Moving up the stack – time to learn Python – part 11

In our eleventh article in this series, we continue our journey into learning Python.  I am happy you are still with me, we finished our last article with a working speech to text transcriber. Truthfully this application is a little limited,  whilst capturing your speech and directly turning it into a text document is useful,  it is a simple usecase.  Today we are going to upgrade the functionality of the program to accept audio and Youtube videos for transcribing.

To refresh your memory on our earlier articles, you can read them at the links shown below:

As said, our last article left you with a program to capture audio directly from your microphone and create a text document out of it, Today, we take that application and add functionality to it by adding the ability to take an audio file as an input and feed it through our Cloud function to create a transcription.  As we move down this path increasing functionality hopefully, we will end up with something useful.

Why are we doing this and how is Python going to help us?

There are multiple ways to convert an audio file to a text file but the vast majority of this are commercial products or limited in the number of words or amount of time of audio, usually 5 minutes.   With the raising number of online meetings being undertaken transcription can be slow, if manually undertaken, or expensive if you are utilising an online service.  Hence our quick and dirty method of rolling your own so quickly enable the creation of minutes and actions, or to get a jist of what the meeting was about without the need for 100% accuracy.  Couple this with the need to get more done with less time and automating tasks has become a necessity rather than a luxury.  And finally, as we are in a cost-of-living crisis, just throwing money at the problem may not be an option.  What this script will do is utilize Azure to convert audio to text.
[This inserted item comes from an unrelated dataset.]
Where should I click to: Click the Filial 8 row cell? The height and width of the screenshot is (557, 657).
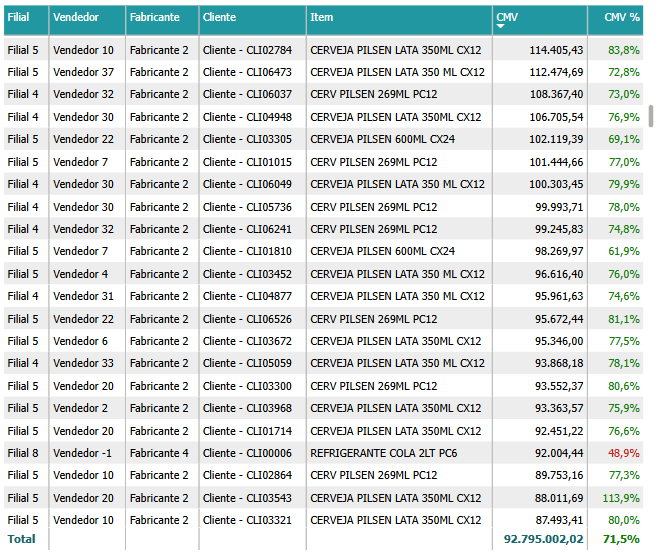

Microsoft Azure has a Speech to Text conversion service.  We will be using this as the core conversion functionality.  Today we will take our simple to speech to text conversion and expand its functionality to accept audio files rather than just direct speech to the default microphone as the source for the transcription.


The majority of the prerequisites were installed during the previous post.  But there will be a few more packages that need to be installed as we move through this article adding features.

Modifying our Python script

In the first article we built on a script from Microsoft learn. The first thing we are going to do today is alter the file from accepting input from the microphone to accepting a file as the source input.  One of the things I noticed when I was using the original python script is that it only captured speech until the first pause in the flow.  This is because we used the simple “recongize_once” method in our script,  this will only capture the a single continuous stream of test or until there is a pause in the conversation,  not particularly good for transcribing an audio file of unknown length or word count or even a conversation.  So it seems like a major rewrite of the core logic is necessary for the to be useful.

The only change to the original script here is that we have imported the “time” module, this is a build in package so there is no need to use the “pip” command.

import os
import time
import azure.cognitiveservices.speech as speechsdk

next we create our function, “Transcribe_audio_to_text” this function will take the inputs “audio_file_path” and “output_text_file_path” as arguments.  You will recognise the speech_key and Service_region variable from the previous script.  They should be the same, unless you have physically changed your key.

We then create a number of additional variables and classes: “speech_config”, “audio_input”, “speech_recognizer”, and “done”.   The “speech_config” is a class and is used to initialize the SpeechConfig object.  The SpeechConfig class includes information about your subscription, such as your key and associated location/region.  The next line creates the “audio_input” which uses the AudioConfig clase to accept the input source of the audio stream,  in this case, we are using a test speech audio file called “Harvard.wav” this can be downloaded from several locations and is free from royalities so is an excellent test subject file I downloaded my version from here.  Finally both the created class and variable are used to build the “speech_recongizer” variable;  This creates the object that is used later in the file to create the functions output.  The final line creates a empty variable that takes the form of a list.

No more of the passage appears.